The Dardanian–Bastarnic war was a military conflict between the Kingdom of Dardania and the Bastarnae tribe.

History 
Philip V of Macedon planned to use the Bastarnae as a base to attack the Romans, but that required the Macedonians to settle in Dardania, along with their families, affecting the Dardanians as a people group. This would destroy long-time enemies of the Macedonian state and secure a path to Rome. Some twenty years before, Philip had lost a war against the Roman Republic, known as the Second Macedonian War. However, war was again threatened.

The Dardanians used every opportunity to loot Macedonia, and Philip's army was too weak at the time to attack them.

In 179 BC Philip died, just after the Bastarnae left their homeland. When they heard the news about Philip's death, the Bastarnae began moving through the Odrysian Kingdom. The Thracians felt that after the king's death, they were no longer under obligation to help and supply these barbarians. The Bastarnae started looting Odrysia in search for food. The Thracians made up an army, but they were weaker than the Bastarnae. The Bastarnae beat them and made them evacuate to hills and mountains. Thracian soldiers and families moved to Thracia's highest peak, Mt. Musala. The Bastarnae chased them, but when they reached the mountains, a heavy storm hit them and they retreated.

War 
Some 30,000 Bastarnae started moving to Dardania, while others returned home. They reached Dardania in autumn of 179 BC. 

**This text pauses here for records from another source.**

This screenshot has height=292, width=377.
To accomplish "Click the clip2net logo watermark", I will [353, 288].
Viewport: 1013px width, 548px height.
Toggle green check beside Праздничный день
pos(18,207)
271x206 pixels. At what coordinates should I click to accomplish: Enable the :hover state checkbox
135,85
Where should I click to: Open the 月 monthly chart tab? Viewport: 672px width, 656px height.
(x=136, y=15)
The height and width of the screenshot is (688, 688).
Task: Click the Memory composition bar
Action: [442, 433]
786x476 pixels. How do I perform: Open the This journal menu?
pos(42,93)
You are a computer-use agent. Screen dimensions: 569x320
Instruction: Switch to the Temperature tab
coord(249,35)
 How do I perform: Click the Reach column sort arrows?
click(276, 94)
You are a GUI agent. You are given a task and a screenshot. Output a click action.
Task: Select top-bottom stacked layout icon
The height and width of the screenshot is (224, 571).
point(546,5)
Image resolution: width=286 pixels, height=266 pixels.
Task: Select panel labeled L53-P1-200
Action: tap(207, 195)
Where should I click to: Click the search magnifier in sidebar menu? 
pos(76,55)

The Bastarnae formed several camps. The Dardanians thought they were going to vanquish the enemy easily, but years passed and attackers were still there. In 176 BC Dardanian king Monunius II sent a delegation to Rome, accusing Macedonian king Perseus of invading the Bastarnae. Perseus wanted good relations with the Roman Republic, so he denied all accusations. 

The Dardanians waited to attack until the Bastarnae’s allies, the Scordisci and the Thracians, were busy working in the fields. They split into two groups; one to attack the front, and the other attacking from the flank. The first group arrived too early and was defeated. The Bastarnae pushed them and besieged them in their city. The other group of Dardanian soldiers were not aware of this, so they continued moving towards the enemy camp. The Bastarnae left their camp empty. Without their camp, they started retreating. On their way home they crossed the frozen river of the Danube. Ice started cracking and almost all Bastarnae soldiers died. Their leader, Clondicus, survived.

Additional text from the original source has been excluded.